Ты приближался. Дочь сидела с высоко поднятой головой — при ее-то шее! Вызов… Демонстративно не прятала сигареты, хотя и не затянулась при тебе ни разу — какое виртуозное балансирование в смысле чувства меры!
Ты подошел и поздоровался первым, как и подобает мужчине. Смуглолицая девица, узнав тебя, неуловимым движением спрятала сигарету в домик ладони, твоя же дочь открыто держала ее двумя вытянутыми пальцами с малиновым маникюром.
— Курите? — произнес ты и обвел всех троих взглядом, задержав его на лохматом юнце, который единственный-то и смутился. Что ни говори, а эта набившая оскомину акселерация в первую очередь обласкала слабый пол.
Прям и дерзок был взгляд твоей дочери, вот только голос прозвучал несколько хрипло.
— Да так, балуемся.
Ты изобразил улыбку.
— И чем же, позвольте узнать, вы балуетесь?
Это не было игрой в демократизм — другое: ты просто не мог, не умел вести себя иначе. Сказав, что из всех участников этой сцены хуже всех чувствовал себя джинсовый парень, ты не был точен, ибо не учел себя.
— «Аполлон» — «Союз», — последовал ответ.
Хоть бы один мускул дрогнул на ее лице!
— Недурственный вкус, — произнес ты и, поклонившись, прошествовал мимо. Твои туфли скрипели — ты вдруг так отчетливо услышал это.

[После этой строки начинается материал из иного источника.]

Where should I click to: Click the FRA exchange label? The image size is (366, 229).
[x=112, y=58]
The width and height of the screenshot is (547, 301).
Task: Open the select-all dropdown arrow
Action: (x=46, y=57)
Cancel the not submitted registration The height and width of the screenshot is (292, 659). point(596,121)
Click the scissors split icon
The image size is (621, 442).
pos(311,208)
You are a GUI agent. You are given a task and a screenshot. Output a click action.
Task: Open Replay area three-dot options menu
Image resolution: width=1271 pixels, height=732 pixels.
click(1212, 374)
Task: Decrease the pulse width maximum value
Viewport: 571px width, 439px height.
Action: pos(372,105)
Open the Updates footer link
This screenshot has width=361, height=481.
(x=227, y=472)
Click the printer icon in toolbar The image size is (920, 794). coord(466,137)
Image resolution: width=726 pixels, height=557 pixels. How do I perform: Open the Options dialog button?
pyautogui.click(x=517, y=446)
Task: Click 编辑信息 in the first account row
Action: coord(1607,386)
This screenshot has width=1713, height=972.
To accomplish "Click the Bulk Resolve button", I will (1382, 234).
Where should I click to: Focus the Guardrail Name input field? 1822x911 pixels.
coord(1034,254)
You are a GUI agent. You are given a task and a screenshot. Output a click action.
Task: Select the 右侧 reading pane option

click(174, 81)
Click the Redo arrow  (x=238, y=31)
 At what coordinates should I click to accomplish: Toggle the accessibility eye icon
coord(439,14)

— А кто ближе всех ей в этом ненавистном городе? — задает седая дама риторический вопрос, и ты понимаешь, опустив глаза: ты. Ни слова не вымолвит дочь в твою защиту — ни слова, хотя, что бы ни случилось, ты всегда держал ее сторону. Натали так и не узнала о встрече в сквере, а уж она бы постаралась вышибить из дочери это раннее пристрастие к никотину… Ломкой походкой, в юбке-миди из джинсового материала, направляется ко второму свидетельскому ярусу, потому что первый забит до отказа, и все — свидетелями обвинения. У другой стороны — ничего, да и вовсе не сторона это, а одинокая старуха, восьмидесятилетняя и полуслепая. Неужели никто не поможет ей? Внимательным взором обводишь ярусы, но лишь кривляющийся шут попадается на глаза. Поспешно отдергиваешь взгляд к резной дверце. Она медленно отворяется, но никто не входит, она опять задержалась за своим пасьянсом.
Сколько раз ты просил ее сходить к глазнику, чтобы он уточнил диоптрии и измерил расстояние, — у тебя прекрасные отношения с оптиком и ты мог бы достать, сообразуясь с ее возрастом, любую оправу, но мама не в силах расстаться с допотопными очками, одна дужка которых подвязана ниткой, как не может расстаться с засаленным халатом, хотя в довоенном, еще дедовском гардеробе, непоколебимо стоящем в ее комнате, висит ни разу не надеванный — твой подарок ко дню рождения. Мама пренебрегает им.
— Тебе надо отдохнуть, — говоришь ты. — Не здесь, в санатории. Я возьму тебе путевку. В Ялту хочешь? Или в Подмосковье. Там не так жарко летом.
Встревожась, подымаются над ломберным столом руки. В серых жидких волосах — перхоть, ты хорошо видишь ее сверху.
И весь притихший амфитеатр, кажется тебе, тоже видит. Не без величавости несет она через зал свое дородное тело в обветшалом халате. Глаза щурятся… Былая форма все еще угадывается в ней, но теперь это лишь пустая оболочка. Зал недоумевает. Неужто эта опустившаяся старуха — мать респектабельного мужчины, дело которого слушается сегодня? Но ведь не ты сделал ее такой! Не ты — смерть отца. А может быть даже, не столько смерть, сколько жизнь… Да, жизнь…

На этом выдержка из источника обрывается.